The optimization splits the abs(i - j) into two cases. When i is to the left of j (so i <= j), the penalty is j - i, and you want max(dp[i] + i) for all i <= j. When i is to the right (i >= j), the penalty is i - j, and you want max(dp[i] - i) for all i >= j. Each of these running maximums can be computed with a single linear sweep.

The left sweep scans from column 0 to column n-1, maintaining a running maximum that decreases by 1 at each step (because moving one column further costs 1 more). The right sweep does the same from column n-1 down to 0. For each column j, the best transition value is max(left[j], right[j]), and you just add points[row][j].

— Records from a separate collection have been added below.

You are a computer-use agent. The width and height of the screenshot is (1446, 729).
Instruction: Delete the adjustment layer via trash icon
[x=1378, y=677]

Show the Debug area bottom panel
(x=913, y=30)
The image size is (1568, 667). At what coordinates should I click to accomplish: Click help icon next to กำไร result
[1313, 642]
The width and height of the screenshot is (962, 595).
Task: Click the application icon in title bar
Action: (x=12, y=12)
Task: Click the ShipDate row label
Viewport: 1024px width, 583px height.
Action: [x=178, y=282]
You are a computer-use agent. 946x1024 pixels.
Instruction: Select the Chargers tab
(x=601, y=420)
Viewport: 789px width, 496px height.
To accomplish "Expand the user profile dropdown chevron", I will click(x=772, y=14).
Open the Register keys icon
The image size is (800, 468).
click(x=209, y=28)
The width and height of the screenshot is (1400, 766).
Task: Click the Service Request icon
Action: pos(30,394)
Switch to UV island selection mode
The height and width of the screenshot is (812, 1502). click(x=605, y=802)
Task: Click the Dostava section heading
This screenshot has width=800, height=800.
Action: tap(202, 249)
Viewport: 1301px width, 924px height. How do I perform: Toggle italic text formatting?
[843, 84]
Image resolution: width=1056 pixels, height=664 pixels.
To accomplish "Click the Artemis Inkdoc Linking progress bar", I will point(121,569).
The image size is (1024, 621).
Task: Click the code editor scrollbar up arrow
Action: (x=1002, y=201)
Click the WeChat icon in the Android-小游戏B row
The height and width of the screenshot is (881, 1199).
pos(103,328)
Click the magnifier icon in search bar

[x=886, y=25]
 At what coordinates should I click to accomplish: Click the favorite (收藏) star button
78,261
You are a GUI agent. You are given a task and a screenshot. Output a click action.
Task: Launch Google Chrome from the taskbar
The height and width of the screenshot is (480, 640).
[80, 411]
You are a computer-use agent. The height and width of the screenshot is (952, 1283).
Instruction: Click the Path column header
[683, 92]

The left-right sweep pattern works any time you have a DP transition of the form dp[j] = max(prev[i] - cost(i, j)) where the cost grows linearly with distance. You replace one O(n) scan per cell with two O(n) sweeps for the entire row.

The code

def maxPoints(points):
    m, n = len(points), len(points[0])
    dp = list(points[0])

    for r in range(1, m):
        left = [0] * n
        left[0] = dp[0]
        for j in range(1, n):
            left[j] = max(dp[j], left[j - 1] - 1)

        right = [0] * n
        right[n - 1] = dp[n - 1]
        for j in range(n - 2, -1, -1):
            right[j] = max(dp[j], right[j + 1] - 1)

        for j in range(n):
            dp[j] = max(left[j], right[j]) + points[r][j]

    return max(dp)
  1. Initialize dp as a copy of the first row. No penalties apply to the starting row.
  2. For each subsequent row, build the left array by scanning left to right. left[j] is the best value you can carry from any column at or to the left of j, accounting for the distance penalty.
  3. Build the right array by scanning right to left. right[j] is the best value from any column at or to the right of j.
  4. Combine into the new dp: for each column j, take max(left[j], right[j]) and add the current row's points.
  5. Return the maximum value in dp after processing all rows.
Practice DP optimization patterns

Visual walkthrough

Here is a step-by-step trace of the algorithm on points = [[1,2,3,1],[1,5,1,1],[4,1,1,2]]. The answer is 10, achieved by picking column 2, then column 1, then column 0.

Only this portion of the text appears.